アートとは何か。最初アートは「きっかけ」だと思ったんです。それできっかけをググったらトリガーが出てきて、その前に「見えない」という修飾語を付けました。“ 見えないトリガー” とは、どういうことか。
アートというのは、ある種の触媒。言語化されていない「あ、これかも」という漠然としたもので、みんなに共通の概念がなくて理解されにくいもの。でも何かあるから狙いを定めて「バンッ」とトリガーを引く。その行為によってできたものが作品と呼ばれたり、イノベーションになったりする。そうやって新しい道を拓いていくことだと思っています。
私たちの会社スマイルズも、ビジネスとアートを行き来しながら、この見えないトリガーを探しているんです。アーティストも企業も、アートを意識していない一個人でも同じような状況はあって、その中にアートは潜んでいると思っています。

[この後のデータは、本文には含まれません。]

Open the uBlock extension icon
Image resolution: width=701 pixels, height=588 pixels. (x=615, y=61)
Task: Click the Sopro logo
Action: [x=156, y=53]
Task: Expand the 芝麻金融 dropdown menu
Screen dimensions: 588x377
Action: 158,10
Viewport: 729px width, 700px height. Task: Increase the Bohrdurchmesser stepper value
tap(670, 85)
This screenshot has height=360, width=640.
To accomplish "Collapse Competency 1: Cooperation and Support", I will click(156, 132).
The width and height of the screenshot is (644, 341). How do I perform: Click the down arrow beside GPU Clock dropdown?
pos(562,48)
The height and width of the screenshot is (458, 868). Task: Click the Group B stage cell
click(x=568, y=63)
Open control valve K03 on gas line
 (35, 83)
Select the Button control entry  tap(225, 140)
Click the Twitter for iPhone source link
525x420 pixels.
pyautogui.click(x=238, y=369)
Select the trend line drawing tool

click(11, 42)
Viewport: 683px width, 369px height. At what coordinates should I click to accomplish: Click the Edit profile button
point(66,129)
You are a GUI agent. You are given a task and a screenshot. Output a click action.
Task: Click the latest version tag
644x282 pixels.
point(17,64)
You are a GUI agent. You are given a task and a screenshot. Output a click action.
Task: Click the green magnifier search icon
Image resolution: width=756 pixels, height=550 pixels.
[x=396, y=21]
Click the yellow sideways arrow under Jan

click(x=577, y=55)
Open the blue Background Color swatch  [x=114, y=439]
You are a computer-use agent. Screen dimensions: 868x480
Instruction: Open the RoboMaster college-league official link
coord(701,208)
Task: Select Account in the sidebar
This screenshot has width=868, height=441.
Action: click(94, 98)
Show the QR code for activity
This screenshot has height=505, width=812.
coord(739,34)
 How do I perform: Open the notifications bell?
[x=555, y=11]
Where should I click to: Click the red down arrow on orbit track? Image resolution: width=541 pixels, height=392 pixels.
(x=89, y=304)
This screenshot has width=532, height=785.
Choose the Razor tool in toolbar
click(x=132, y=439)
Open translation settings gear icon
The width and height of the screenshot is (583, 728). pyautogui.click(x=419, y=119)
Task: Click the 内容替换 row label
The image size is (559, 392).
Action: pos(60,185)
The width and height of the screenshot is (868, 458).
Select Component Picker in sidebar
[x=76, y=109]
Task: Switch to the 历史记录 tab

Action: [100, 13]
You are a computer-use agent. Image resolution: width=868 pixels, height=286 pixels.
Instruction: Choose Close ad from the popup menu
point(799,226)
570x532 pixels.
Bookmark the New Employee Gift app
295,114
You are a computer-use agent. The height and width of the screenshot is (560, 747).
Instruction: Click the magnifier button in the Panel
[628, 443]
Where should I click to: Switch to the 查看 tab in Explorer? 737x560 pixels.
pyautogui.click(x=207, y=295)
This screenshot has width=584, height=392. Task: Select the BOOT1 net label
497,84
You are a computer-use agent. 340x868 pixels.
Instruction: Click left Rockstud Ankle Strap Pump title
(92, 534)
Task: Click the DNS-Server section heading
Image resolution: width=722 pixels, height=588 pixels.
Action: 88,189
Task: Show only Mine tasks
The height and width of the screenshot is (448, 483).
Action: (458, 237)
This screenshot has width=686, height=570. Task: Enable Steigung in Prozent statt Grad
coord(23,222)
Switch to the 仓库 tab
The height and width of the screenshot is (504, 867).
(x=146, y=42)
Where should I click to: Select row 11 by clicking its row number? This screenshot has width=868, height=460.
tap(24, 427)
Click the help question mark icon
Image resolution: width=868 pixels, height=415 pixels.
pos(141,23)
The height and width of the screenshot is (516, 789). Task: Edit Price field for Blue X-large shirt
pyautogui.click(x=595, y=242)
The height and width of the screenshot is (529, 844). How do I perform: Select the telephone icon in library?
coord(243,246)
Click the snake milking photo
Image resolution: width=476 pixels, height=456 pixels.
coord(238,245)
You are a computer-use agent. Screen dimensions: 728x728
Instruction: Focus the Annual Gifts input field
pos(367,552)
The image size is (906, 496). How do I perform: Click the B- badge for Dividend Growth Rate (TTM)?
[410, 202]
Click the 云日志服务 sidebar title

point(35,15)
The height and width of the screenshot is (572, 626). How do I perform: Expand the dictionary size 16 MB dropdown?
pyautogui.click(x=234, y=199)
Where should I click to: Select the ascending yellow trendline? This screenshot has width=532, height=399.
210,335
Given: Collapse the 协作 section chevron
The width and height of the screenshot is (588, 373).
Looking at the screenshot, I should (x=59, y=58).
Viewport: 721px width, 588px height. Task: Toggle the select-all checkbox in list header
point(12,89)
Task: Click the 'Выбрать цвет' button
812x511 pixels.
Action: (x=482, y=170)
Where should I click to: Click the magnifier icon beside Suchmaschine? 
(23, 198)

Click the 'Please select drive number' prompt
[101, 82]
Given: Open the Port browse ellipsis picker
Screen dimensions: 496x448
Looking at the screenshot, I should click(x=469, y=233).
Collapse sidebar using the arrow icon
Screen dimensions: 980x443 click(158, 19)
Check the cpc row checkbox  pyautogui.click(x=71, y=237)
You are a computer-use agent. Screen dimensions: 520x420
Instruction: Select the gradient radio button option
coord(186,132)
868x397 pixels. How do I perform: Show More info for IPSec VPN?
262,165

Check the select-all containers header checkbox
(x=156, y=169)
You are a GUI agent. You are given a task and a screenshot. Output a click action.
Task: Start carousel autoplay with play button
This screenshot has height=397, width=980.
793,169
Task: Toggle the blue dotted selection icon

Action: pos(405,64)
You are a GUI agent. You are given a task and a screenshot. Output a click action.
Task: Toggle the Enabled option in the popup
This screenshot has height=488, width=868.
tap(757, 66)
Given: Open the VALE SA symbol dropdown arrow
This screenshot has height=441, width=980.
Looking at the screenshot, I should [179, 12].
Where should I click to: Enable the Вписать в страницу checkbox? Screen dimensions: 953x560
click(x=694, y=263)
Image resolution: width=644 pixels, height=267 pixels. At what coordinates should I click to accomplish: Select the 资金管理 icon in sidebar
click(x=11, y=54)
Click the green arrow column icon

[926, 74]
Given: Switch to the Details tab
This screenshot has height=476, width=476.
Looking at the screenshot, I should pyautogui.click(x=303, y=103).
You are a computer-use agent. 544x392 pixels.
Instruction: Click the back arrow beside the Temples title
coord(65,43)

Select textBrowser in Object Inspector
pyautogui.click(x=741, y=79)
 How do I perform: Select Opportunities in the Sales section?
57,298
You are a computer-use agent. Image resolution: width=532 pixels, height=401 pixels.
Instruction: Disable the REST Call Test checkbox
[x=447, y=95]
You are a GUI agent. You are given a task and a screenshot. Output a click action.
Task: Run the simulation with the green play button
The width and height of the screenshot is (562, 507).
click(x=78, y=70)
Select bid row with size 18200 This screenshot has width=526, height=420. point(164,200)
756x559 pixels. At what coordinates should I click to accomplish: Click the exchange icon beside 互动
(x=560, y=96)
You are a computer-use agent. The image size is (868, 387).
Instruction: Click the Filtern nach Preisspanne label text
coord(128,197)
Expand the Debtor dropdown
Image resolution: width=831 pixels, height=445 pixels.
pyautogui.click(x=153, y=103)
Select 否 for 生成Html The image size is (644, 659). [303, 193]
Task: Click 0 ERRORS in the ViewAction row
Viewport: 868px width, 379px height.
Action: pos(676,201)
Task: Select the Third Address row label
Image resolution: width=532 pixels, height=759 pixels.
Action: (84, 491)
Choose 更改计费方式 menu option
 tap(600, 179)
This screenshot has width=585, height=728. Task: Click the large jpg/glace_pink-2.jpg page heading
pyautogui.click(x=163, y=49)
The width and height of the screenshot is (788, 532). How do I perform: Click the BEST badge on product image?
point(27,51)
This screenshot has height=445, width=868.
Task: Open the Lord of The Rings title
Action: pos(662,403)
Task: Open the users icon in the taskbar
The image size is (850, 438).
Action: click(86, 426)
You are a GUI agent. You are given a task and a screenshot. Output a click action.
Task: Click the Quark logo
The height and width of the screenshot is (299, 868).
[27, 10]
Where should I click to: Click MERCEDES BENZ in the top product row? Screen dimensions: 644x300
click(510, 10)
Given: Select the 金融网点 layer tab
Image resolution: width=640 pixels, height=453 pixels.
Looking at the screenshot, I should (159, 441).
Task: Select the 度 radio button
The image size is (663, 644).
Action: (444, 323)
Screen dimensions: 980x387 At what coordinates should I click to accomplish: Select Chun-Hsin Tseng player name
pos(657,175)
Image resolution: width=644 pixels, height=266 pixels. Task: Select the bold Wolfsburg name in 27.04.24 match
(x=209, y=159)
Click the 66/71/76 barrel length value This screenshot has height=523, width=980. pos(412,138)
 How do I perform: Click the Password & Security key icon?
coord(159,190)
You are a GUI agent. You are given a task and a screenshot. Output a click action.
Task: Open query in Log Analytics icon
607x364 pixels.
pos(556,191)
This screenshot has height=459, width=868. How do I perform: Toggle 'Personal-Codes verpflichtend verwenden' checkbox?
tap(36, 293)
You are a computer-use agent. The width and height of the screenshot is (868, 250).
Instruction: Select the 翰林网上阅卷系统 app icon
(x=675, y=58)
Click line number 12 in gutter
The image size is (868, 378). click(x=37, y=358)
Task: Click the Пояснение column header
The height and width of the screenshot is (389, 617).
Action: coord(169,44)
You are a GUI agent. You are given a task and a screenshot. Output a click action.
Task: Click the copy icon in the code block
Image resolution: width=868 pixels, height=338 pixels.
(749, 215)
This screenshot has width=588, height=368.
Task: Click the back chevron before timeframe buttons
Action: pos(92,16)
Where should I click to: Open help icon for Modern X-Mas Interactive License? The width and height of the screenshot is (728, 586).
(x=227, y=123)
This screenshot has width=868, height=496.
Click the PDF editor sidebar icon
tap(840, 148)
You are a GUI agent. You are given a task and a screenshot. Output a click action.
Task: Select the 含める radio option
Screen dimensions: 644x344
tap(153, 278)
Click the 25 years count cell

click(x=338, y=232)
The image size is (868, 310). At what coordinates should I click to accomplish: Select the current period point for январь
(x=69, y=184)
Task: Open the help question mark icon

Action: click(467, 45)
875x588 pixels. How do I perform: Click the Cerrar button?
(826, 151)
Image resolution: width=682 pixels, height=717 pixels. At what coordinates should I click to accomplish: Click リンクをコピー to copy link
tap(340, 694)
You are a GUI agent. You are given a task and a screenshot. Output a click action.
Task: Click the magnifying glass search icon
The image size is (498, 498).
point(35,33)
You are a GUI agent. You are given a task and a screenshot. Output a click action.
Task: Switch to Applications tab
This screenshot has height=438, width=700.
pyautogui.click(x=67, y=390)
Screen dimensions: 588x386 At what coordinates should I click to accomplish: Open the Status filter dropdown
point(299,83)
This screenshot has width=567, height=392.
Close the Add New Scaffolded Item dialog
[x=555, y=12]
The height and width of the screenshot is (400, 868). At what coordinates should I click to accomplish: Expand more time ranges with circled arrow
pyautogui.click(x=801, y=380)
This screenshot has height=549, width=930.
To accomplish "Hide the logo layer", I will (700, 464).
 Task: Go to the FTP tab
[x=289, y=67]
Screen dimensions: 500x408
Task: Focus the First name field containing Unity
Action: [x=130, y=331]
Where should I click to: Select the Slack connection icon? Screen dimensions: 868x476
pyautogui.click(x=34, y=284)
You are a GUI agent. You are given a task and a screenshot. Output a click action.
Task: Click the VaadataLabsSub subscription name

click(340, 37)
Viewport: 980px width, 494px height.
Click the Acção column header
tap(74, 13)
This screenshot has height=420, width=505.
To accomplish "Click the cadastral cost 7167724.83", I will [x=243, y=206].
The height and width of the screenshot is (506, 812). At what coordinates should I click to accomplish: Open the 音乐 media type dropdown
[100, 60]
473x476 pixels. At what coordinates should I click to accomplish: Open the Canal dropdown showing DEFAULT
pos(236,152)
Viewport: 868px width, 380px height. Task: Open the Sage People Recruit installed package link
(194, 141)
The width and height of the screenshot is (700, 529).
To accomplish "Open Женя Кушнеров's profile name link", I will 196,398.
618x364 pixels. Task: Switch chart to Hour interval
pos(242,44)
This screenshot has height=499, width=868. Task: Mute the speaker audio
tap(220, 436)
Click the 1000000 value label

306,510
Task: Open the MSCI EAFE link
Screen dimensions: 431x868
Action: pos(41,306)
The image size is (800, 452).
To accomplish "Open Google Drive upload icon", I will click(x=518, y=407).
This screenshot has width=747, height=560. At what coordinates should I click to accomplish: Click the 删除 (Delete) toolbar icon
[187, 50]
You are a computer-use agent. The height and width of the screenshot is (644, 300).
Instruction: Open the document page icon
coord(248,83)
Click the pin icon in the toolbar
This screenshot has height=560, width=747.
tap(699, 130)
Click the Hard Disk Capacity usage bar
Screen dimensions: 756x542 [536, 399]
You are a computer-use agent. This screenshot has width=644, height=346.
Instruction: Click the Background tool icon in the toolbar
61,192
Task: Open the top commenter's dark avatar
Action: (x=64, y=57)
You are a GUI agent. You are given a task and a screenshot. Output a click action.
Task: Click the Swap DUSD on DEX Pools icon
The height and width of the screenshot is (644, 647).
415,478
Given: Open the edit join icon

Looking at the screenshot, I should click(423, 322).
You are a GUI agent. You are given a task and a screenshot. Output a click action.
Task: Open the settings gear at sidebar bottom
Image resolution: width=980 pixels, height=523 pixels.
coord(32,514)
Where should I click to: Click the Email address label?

私たちがビジネスを軸に作品を出展したり、コレクションしたり、アート業界に“ ちょっかい” だしているのは、何かに出会うための見えないトリガーを引くためだったりするんです。
アートはビジネスではないが、ビジネスはアートに似ている。
アートはビジネスではないけど、ビジネスはアートに似ていると思っているんです。彫刻家なら石の塊から視覚的に見えてないものを掘り出す。それがアートが生まれる瞬間。ビジネスも何もないところから、世の中のためになっちゃうんじゃないかなと思ったことを言語化してみんなで考えてどんと提示する。この感覚は似ているものだと思っています。
スマイルズでは、知り合いの若手作家の作品も買っています。現代アートは作家を知るのも醍醐味のひとつ。そこには、応援という気持ちもそうですけど、一緒に見えないトリガーを探して作品づくりを共謀できればとも思ったり(笑)。またアーティストが魅力的だと、買いたいって思うんです。アートフェアだとそういう作家と知り合える機会も多い。なにより自分が「これいいな」と思う気持ちを信じて、作品を見ていくとアートをより楽しいかもしれませんね。